Bright sun tends to whitewash the glacial colors, but the softer afternoon rays, or a cloudy day, bring out the aquamarine hues. Photo Point Trail, a short scenic path near the Visitor Center, opens out to broad views of Mendenhall Lake and the tongue of the glacier beyond.
If you’re physically fit, a guided outing provides a safe trek on the glacial ice, a memorable thing to do in summer in Alaska.
After an uphill hike through the rainforest along Mendenhall Lake and over ridges, you reach the sprawling face of the glacier where you put on crampons.
On the amazing outing, the glacier’s pointy spines of ice seem to stretch to infinity, and guides lead you to ice caves, crevasses (deep blue fissures), and other formations.

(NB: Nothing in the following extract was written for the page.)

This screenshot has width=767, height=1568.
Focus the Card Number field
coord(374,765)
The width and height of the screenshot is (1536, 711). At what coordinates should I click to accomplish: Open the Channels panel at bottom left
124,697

Take in Sweeping Views from the Mount Roberts Tramway
Forested Mount Roberts towers over Alaska’s state capital, Juneau. The Mount Roberts Tramway whisks you over the canopy of trees to an observation deck 1,800 feet above Juneau.
From there, enjoy panoramic views of Juneau, the Gastineau Channel, and the Chilkat Mountains. Browse the gift shop, have a snack at the restaurant, and watch an 18-minute film about the Tlingit.
Wear sturdy shoes if you plan to hike a mile or so up from the tramway’s observation deck through the forest to a sub-Alpine meadow, covered with wildflowers in the summer months. Look out for wildlife along the trail; you may spot marmots or spruce grouse.
Get Up Close to Birds of Prey at the Alaska Raptor Center
Sitka’s Alaska Raptor Center heals wounded or sick birds of prey, as well as other injured birds, returning them to the wild wherever possible. The facility treats more than 200 Alaskan birds each year.
Some that cannot be released reside at the Center and serve as educational ambassadors. Enjoy close-up views of snowy owls, great horned owls, peregrine falcons, hawks, and Alaska’s bald eagles.
At the facility’s Bald Eagle Flight Training Center, watch the regal birds hop onto perches, spread their wings, and relearn how to fly.
Spot Brown Bears at Fortress of the Bear
If you’re curious about Alaska’s bears, but you’d rather not meet them when hiking the woods, visit the resident black and brown bears living at the Fortress of the Bear in Sitka.
This educational facility rescues orphaned or sick bear cubs and rehabilitates them. While the bears won’t be released into the wild, some have been sent to zoos and animal sanctuaries in the U.S.
At present, eight bears reside at the sanctuary, which is designed as an enriching environment for the animals. From a viewing platform 25 feet from these majestic creatures, you observe the bears catching fish in a pond, standing impressively tall on two legs, and interacting with each other. The naturalists tell you bear facts, and detail the animals’ personalities.